Coronavirus has been a topic of conversation in our house because when you are the parent to a twelve year old girl you are not only the teacher of critical thinking skills — and oh boy is this ever the time for critical thinking skills — but simultaneously fighting the waves of misinformation, speculation, rumour and bat-shit crazy interpretations coming from the minds of teenagers locked together in a school for day after day after day with access to youtube and podcasts and blipblop-whatever-social media platform they use now.

I’m a runner, tho. And what I’ve been watching is the races. I just dropped a few grand on travel arrangements for a trip to Chicago in October to run the giant marathon there, a marathon where tens of thousands of people with gather together in a very close group and breathe and cough and spit and sweat all over each other in a hot, virus-paradise of spandex and human flesh. If there is going to be a pandemic, by October we’ll either know or be reading this archive of ideas with the innocent nostalgia of a unwittingly dodged bullet.
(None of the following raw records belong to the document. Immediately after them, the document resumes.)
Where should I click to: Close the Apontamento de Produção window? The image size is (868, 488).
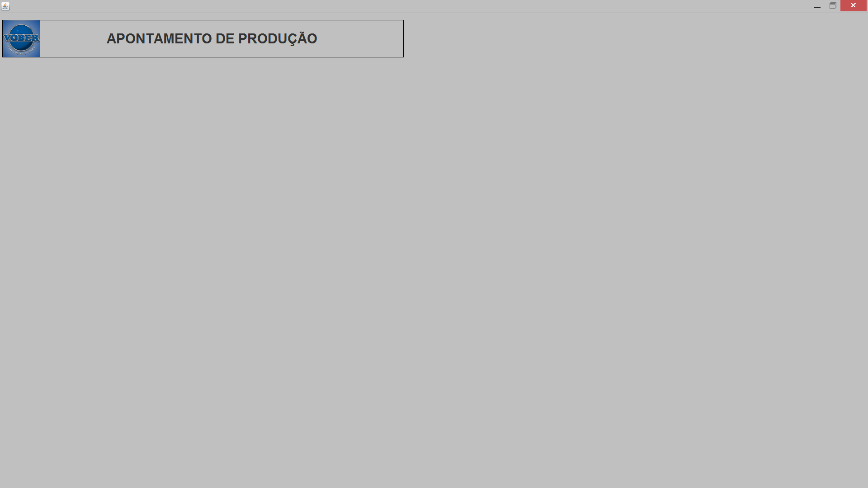click(x=853, y=5)
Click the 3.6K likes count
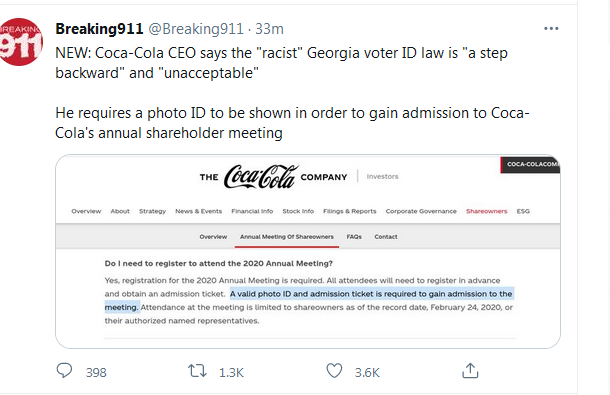 pos(367,372)
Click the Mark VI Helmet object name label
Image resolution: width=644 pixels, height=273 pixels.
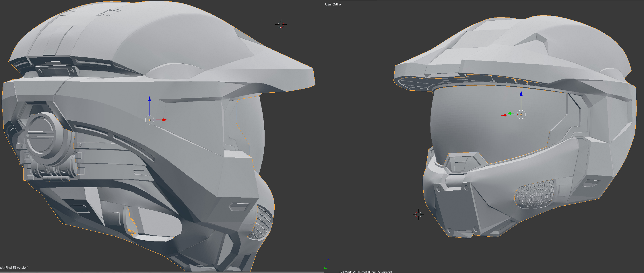click(366, 272)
But here’s the other thing: my plan was to train with people this summer. Ten hours a week of running. Tens if not a hundred-plus klicks of distance. It’s lonely if you don’t have someone to share that with. But from where I sit — in a Starbucks afraid of touching plastic cups — the biggest threat to my training — and the training of all my friends, cuz I sure as hell am not immune to this virus any more than anyone else — is group runs.
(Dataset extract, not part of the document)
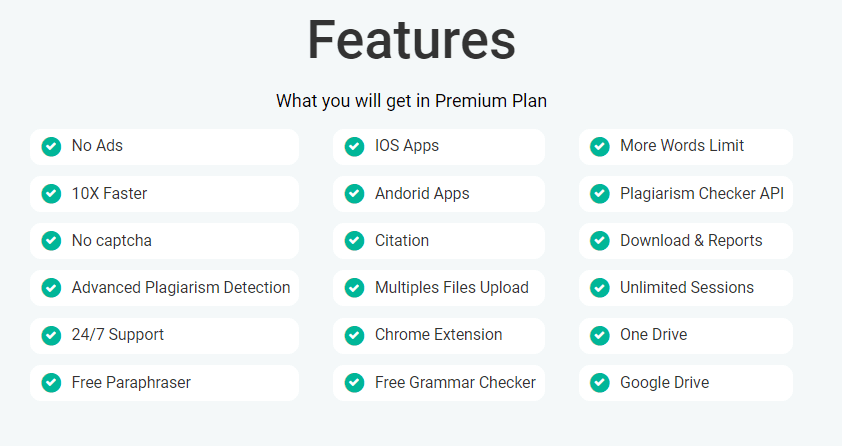Select the Multiples Files Upload text
842x446 pixels.
point(452,288)
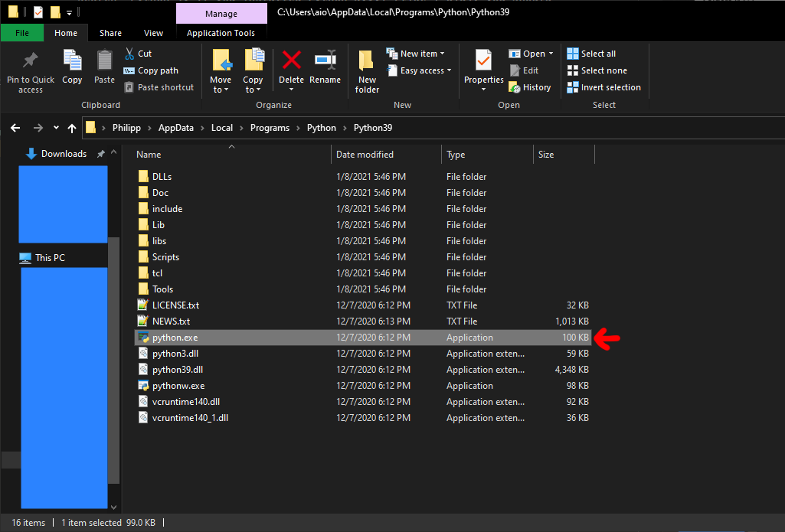Click the Paste clipboard icon

point(104,61)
We were running last night and my pal, who just got over a bit of chest cold last week, couldn’t avoid but coughing a few rough, wet bursts into the air in front of us as we climbed a long, light hill. Whatever. But no, right? It was sub-zero and who can say what a few seconds of cold air does to a virus, but there I went and with a nanosecond to react, I couldn’t, and I ran through a cloud of contagion for just a second. Not coronavirus. Not this time. But it’s that simple. It’s going to be that simple. How are you feeling tonight? I’ll be back here where it’s safe.